> [PROBLEM A]: In the excerpt about land defenders in Tolima, about how many environmental groups does García's organization currently work with?
> [PROBLEM B]: Print the passage on land defenders in Tolima from "Cosajuca, which has" up to and including "neglect of them.".
> [PROBLEM C]: Carry on the piece about land defenders in Tolima from the point where it stops.

*** EXCERPT PROVIDED ***

Cosajuca, which has followed these cases closely, maintains that both were crimes motivated by the activism of the two young people. However, neither is listed in government or international NGO reports as murdered environmental leaders. Alejandro García, human rights coordinator for the Environmental Committee in Defense of Life, a social and environmental organization in Tolima, said there’s a real disparity in figures tracking threats against and deaths of land defenders, and that it’s just the tip of the iceberg when it comes to the state’s neglect of them.
Game of roulette
García’s organization advises environmental groups in Tolima and currently works with around 18 that are opposing different mining projects. “Underreporting in the numbers of threats and deaths handled by the government and other organizations is a logical consequence of institutional indifference,” he said. “We are talking about regions where there is petty crime and problems in coexistence. Each complaint we are aware of, or for which we provide legal advice, is given its due context so it can be distinguished from generic situations and receive individual attention. However, the authorities reject this.”

*** AVAILABLE DATA ***

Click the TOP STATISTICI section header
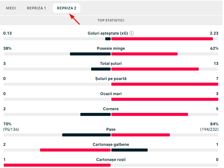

***

> [ANSWER BOX A]: Around 18 groups opposing different mining projects.

> [ANSWER BOX B]:
Cosajuca, which has followed these cases closely, maintains that both were crimes motivated by the activism of the two young people. However, neither is listed in government or international NGO reports as murdered environmental leaders. Alejandro García, human rights coordinator for the Environmental Committee in Defense of Life, a social and environmental organization in Tolima, said there’s a real disparity in figures tracking threats against and deaths of land defenders, and that it’s just the tip of the iceberg when it comes to the state’s neglect of them.

> [ANSWER BOX C]:
According to the Colombian government’s ombudsman, Carlos Negret, whose office oversees civil and human rights protections, there is evidence of six community leaders being murdered in Tolima between 2016 and 2019. In 2018 the ombudsman reported 20 leaders, involved in various kinds of disputes, being threatened. These figures are a long way from the 72 people dedicated specifically to environmental causes who have experienced some kind of risk due to their work that the Environmental Committee in Defense of Life documented in 2018 alone.
Alejandro García is supported by, among others, Renzo García, a biologist from Tolima’s capital of Ibagué who helped lead the referendum process in Cajamarca and is one of the most recognized environmental leaders in Colombia today. They, as well as several colleagues from the Environmental Committee, have extensive records of threats and intimidation against them.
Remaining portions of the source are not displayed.